The plot of the programme, which originally ran between 1955 and 1959 on the CBS network, centred on US army soldiers of the Fort Baxter motor pool under Master Sergeant Ernest G Bilko.
Bilko, both lazy and sly, spent most of his time perpetuating get-rich-quick scams and persuading other people to do his work.
"It was like nothing I'd ever seen before," said Mr Everitt, now 50, who owns and runs a shop selling vintage TV memorabilia.
"I asked my dad all about it and it spread from there. I tried to get hold of Phil Silvers' address to write to him."
And so began a correspondence that helped to define Mr Everitt's life - which, although one-sided, was clearly important to Silvers.
After his death, birthday cards, Christmas cards and letters sent by Mr Everitt - all carefully preserved in their envelopes - were discovered by the star's daughter Tracey in box files that had been kept by Silvers.
So why has an American comedy performer, who died aged 74 in 1985, continued to be such a passion for Mr Everitt?
"I've watched interviews, read books, spoken to his daughters. He was a great guy, shy. Rather than go out on the town in LA, he'd go back to his room and learn his lines.
"He was studious and gentle. The role of Bilko was an outlet for his energy," Mr Everitt said.
"Bilko wasn't like I Love Lucy and all that - Lucy was soft and fluffy. Bilko was ugly people in the army. So vibrant.
"He could have come across as a nasty character, but he wasn't. He was just trying to get by and always helped his mates out," Mr Everitt added.
He is now friends with Tracey Silvers, who found the files of correspondence in Los Angeles when she was looking for donations for Mr Everitt's museum.
"She said that we - me and [friend and fellow-enthusiast] Mick Clews - were like Phil's adopted sons. We had a real connection."
The Phil Silvers Show
- First aired on CBS in 1955
- Ran for four seasons featuring 143 episodes
- Won three Emmy awards for Best Comedy Series
- Sometimes titled Sergeant Bilko or Bilko in reruns
- The popular 60s cartoon Top Cat was a parody of the programme
Mr Everitt, who calls Silvers and his co-stars by their first names as if they were personal friends, not only knows the actor's scripts word for word, but knows every date Silvers visited the UK, what he said and to whom.

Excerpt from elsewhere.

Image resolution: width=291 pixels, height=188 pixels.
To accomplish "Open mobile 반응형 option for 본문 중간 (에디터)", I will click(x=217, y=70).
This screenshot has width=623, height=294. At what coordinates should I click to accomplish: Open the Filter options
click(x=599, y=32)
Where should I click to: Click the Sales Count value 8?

"He loved Camber Sands, you know. He visited in 1967. He said Britain was 'so small and ethnic and perfectly manicured'.
"He was a lovely man. But he didn't suffer fools, you know. He was also quite stubborn.
"That might be why he never really made it in Hollywood. Hollywood never harnessed his talent. He adored stage work but was frustrated in LA".

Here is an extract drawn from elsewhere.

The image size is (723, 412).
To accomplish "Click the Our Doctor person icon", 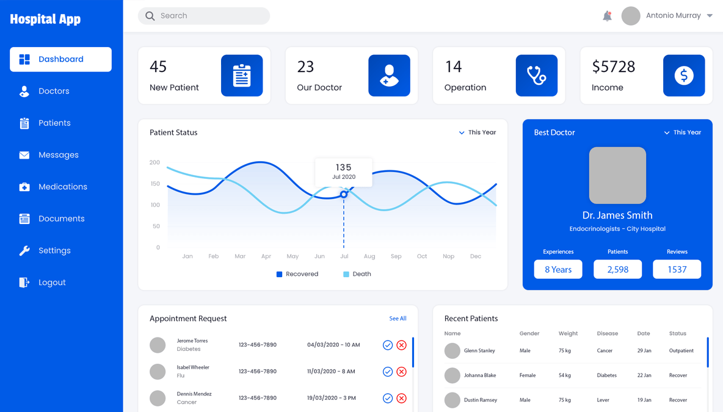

Mr Everitt and Mr Clews were invited on to television magazine programme Pebble Mill at One shortly before Silvers died, to talk about the Phil Silvers appreciation society they had established.
To Mr Everitt's delighted astonishment, there was a surprise for the Bilko-besotted pair.
"They'd recorded an interview with Phil. They told him about our club, and Phil actually said our names. Out loud.
"It was an incredible feeling."
As well as the museum, which contains various exhibits including a pair of spectacles worn by Silvers, a velvet smoking jacket and a red waistcoat, there is another concrete connection between the unlikely pair.
Silvers did not have a star on the Hollywood Walk of Fame until Mr Everitt campaigned for him to have one granted posthumously - which he describes as his "greatest achievement".
But did Mr Everitt ever meet Silvers?
"No. And then he died in 1985. I was sad not to go to the funeral. I remember when he died. I was asleep in my room and my mum and dad were downstairs. They'd heard about it on the radio. They were troubled and didn't know how to break it to me.
"Eventually, when I came down, they just told me. Broke it to me straight."
And while some people might consider Mr Everitt's interest eccentric, that does not bother him.
"I think it's more of a healthy passion. Bilko brings people joy, it's a great tonic.
"We need more Bilko in the world."
The Sgt Bilko Museum, which is free, opens at the Sgt Bilko Emporium in the Fargo Creative Village, Coventry, on Sunday.